* Task inputs:
=-=-=

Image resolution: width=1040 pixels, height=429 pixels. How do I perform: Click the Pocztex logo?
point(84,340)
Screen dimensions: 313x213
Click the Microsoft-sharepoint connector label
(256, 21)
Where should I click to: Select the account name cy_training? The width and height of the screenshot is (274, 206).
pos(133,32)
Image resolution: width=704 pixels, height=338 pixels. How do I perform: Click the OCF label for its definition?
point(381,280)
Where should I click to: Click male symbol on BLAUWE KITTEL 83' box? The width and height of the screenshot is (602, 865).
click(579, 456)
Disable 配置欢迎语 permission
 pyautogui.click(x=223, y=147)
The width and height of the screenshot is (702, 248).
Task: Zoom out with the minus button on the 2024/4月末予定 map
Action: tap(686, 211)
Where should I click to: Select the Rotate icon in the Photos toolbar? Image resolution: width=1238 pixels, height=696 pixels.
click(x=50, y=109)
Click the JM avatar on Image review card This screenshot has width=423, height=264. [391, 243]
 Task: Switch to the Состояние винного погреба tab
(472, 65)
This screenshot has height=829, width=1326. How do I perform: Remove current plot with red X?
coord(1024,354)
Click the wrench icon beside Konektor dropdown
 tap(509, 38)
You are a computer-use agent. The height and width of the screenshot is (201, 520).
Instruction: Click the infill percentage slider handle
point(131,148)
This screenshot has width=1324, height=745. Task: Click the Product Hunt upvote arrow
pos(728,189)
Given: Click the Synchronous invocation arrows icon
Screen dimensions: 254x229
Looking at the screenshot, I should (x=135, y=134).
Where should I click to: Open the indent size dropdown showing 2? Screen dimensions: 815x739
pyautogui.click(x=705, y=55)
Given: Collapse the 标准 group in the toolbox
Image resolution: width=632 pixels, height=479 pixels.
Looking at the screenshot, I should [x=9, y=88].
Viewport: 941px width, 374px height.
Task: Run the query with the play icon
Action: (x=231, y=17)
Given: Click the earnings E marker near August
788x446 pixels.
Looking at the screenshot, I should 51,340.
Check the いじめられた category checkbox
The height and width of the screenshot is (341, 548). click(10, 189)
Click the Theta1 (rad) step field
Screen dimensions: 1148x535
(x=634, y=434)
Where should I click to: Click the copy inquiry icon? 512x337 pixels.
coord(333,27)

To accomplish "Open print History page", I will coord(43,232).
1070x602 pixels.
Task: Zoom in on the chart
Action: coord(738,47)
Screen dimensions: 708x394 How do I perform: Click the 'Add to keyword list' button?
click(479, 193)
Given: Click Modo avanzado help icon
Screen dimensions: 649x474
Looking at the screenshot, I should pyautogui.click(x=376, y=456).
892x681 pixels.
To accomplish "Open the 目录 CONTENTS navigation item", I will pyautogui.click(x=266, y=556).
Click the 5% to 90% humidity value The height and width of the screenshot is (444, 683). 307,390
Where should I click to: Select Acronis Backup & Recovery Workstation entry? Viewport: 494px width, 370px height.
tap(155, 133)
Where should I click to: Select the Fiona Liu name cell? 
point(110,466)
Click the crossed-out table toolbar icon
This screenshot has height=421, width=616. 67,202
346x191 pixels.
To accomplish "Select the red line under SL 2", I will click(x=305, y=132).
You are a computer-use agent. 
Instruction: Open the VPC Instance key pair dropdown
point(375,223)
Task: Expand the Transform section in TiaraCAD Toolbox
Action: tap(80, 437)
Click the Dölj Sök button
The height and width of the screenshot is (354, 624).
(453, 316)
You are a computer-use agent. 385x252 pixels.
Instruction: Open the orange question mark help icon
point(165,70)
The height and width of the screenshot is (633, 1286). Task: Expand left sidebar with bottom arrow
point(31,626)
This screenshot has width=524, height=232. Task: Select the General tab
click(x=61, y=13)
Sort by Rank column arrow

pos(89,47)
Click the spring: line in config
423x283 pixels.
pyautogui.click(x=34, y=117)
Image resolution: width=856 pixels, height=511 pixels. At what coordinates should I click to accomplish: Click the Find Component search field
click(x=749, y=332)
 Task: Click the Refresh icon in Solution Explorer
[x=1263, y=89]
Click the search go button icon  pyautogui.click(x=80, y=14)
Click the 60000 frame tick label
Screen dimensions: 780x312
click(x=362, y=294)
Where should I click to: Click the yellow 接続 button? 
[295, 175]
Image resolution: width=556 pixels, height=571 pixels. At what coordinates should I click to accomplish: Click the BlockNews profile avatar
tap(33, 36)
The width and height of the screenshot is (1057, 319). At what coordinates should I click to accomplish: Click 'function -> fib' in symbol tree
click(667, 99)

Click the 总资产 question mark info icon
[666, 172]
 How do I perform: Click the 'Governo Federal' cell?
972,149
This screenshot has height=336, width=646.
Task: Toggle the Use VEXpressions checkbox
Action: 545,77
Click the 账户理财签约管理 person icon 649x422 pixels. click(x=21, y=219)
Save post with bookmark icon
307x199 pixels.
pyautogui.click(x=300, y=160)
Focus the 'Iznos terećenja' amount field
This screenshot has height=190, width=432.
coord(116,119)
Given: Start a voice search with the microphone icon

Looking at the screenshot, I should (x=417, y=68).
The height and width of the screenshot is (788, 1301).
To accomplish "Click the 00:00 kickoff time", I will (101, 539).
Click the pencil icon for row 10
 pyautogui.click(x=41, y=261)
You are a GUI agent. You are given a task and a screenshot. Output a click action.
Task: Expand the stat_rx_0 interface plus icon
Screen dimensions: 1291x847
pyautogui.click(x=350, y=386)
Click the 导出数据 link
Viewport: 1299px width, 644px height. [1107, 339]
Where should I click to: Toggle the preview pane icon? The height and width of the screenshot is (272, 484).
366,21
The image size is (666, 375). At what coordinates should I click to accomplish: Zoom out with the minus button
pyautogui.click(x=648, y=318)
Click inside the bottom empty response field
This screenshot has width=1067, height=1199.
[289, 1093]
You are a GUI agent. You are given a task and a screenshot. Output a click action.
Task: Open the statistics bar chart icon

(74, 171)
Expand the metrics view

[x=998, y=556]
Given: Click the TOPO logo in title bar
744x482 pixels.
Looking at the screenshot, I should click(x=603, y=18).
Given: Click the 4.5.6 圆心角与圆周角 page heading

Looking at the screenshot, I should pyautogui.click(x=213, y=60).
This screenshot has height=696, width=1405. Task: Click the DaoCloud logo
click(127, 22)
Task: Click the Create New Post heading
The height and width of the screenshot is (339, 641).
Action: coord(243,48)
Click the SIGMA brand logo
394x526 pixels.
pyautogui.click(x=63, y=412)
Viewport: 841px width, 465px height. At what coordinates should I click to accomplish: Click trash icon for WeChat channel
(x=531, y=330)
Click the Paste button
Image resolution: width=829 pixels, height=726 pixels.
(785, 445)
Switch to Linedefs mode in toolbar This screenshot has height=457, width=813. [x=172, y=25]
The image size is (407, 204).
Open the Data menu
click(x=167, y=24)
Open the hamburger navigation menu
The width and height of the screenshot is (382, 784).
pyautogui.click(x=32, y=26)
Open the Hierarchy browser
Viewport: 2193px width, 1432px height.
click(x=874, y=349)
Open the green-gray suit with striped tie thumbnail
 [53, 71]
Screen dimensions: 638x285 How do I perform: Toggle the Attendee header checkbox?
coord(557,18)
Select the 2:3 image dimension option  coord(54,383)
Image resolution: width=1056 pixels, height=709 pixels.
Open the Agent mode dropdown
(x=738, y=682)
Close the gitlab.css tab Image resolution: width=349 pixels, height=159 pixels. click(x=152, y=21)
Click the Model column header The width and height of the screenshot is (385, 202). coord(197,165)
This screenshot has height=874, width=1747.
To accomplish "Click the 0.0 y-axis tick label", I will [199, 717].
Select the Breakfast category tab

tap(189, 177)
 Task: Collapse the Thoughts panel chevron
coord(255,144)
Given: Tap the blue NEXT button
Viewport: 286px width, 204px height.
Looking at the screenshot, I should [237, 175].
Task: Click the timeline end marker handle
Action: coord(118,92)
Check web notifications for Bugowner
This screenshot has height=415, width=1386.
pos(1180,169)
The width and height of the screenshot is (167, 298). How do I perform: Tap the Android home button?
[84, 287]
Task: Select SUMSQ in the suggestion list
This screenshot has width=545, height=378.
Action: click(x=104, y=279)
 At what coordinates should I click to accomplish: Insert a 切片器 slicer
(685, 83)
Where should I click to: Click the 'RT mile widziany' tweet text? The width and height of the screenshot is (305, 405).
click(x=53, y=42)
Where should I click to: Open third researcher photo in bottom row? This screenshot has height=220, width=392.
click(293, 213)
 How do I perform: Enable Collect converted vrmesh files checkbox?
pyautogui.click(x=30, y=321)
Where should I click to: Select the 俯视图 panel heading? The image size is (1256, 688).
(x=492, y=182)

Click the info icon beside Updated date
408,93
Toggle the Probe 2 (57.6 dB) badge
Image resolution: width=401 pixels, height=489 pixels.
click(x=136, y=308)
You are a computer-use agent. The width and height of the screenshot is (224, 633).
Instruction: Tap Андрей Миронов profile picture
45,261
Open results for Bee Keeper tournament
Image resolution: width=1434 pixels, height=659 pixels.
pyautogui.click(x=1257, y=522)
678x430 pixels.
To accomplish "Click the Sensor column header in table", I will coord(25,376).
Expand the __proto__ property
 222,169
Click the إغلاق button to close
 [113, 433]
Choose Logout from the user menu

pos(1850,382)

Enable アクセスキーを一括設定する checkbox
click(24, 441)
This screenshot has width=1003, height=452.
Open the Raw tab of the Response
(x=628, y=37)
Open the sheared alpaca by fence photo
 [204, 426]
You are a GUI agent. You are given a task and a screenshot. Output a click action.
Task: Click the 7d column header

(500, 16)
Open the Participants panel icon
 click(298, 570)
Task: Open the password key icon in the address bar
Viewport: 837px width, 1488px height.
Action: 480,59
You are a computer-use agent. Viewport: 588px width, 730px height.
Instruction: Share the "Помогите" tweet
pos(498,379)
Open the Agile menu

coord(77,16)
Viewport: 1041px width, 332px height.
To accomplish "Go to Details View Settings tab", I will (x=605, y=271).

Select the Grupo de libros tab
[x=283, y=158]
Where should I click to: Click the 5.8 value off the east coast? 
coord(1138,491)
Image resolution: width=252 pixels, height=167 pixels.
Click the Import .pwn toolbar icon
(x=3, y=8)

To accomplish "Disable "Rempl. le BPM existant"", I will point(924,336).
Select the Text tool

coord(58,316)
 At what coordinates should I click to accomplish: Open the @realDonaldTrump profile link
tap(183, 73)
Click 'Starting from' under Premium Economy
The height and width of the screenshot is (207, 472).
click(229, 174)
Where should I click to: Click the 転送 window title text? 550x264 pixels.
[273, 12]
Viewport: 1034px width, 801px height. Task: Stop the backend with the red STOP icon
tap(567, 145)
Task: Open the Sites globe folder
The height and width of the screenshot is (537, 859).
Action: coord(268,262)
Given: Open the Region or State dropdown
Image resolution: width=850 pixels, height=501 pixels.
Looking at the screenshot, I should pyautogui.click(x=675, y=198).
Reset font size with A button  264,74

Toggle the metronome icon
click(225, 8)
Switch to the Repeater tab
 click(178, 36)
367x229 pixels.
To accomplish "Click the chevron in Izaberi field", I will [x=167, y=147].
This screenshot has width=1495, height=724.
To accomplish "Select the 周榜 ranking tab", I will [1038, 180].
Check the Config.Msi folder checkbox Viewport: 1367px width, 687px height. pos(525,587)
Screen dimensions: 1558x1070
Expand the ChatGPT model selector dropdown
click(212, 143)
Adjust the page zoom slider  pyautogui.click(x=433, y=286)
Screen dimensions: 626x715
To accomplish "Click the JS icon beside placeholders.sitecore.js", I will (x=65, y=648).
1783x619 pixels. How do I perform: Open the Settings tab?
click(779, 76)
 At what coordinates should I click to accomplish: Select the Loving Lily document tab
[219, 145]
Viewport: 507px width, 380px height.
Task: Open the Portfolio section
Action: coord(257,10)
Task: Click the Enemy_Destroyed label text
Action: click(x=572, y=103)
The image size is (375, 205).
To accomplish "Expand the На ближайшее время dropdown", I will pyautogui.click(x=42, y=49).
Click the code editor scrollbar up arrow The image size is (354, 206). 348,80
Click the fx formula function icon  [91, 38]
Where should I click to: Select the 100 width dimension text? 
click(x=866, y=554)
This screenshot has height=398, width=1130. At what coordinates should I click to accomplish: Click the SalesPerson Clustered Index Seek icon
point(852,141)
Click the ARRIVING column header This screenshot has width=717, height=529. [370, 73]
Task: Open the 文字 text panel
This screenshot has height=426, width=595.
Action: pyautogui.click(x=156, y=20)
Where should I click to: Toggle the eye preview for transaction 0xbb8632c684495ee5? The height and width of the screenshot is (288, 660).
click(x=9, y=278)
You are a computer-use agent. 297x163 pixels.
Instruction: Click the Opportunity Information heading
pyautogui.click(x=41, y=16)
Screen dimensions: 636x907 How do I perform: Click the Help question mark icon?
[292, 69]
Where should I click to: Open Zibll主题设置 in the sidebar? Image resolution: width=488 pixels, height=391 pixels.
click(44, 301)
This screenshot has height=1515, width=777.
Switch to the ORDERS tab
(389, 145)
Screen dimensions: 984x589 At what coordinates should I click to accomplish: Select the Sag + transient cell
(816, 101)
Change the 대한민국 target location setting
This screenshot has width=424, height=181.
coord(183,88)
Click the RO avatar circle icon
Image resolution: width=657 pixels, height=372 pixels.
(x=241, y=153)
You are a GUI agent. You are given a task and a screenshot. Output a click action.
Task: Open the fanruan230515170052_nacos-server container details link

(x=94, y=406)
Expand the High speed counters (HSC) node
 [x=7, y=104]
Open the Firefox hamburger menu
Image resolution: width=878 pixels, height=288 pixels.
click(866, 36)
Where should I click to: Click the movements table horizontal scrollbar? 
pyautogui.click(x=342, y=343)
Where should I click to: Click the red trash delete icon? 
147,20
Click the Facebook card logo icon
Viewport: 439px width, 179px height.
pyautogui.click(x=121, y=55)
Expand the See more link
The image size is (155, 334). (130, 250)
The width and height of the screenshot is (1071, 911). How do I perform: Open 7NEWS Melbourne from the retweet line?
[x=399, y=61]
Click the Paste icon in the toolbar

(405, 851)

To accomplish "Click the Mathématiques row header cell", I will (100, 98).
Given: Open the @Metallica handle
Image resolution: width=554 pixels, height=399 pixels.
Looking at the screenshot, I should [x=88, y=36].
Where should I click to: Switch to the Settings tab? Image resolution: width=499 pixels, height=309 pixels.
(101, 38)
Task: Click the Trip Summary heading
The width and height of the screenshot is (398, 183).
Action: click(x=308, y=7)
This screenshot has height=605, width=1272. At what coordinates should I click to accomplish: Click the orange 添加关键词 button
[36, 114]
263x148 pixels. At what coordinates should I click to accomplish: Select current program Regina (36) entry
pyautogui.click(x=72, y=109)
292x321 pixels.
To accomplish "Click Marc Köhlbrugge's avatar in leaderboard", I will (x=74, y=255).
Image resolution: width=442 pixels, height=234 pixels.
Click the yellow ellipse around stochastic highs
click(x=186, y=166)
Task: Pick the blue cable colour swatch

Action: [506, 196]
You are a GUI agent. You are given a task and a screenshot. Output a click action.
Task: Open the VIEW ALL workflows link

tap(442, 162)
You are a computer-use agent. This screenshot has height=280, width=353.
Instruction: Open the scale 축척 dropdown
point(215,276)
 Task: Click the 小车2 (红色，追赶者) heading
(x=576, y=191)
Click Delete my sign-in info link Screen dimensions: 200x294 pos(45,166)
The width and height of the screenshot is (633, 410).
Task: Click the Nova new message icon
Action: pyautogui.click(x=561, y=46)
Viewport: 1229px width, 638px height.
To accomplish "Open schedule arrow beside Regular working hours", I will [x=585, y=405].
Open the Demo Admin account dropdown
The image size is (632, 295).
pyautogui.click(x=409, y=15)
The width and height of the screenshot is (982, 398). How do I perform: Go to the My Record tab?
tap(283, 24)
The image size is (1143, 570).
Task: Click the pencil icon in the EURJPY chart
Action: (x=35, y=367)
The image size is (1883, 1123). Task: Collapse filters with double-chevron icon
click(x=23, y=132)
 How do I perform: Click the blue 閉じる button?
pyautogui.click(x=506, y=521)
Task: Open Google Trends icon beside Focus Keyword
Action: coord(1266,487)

=-=-=

Copy out the records word for word, beginning at the line that contains "Screen dimensions: 1558x1070" and stopping after the line that contains "click(779, 76)".

Screen dimensions: 1558x1070
Expand the ChatGPT model selector dropdown
click(212, 143)
Adjust the page zoom slider  pyautogui.click(x=433, y=286)
Screen dimensions: 626x715
To accomplish "Click the JS icon beside placeholders.sitecore.js", I will (x=65, y=648).
1783x619 pixels. How do I perform: Open the Settings tab?
click(779, 76)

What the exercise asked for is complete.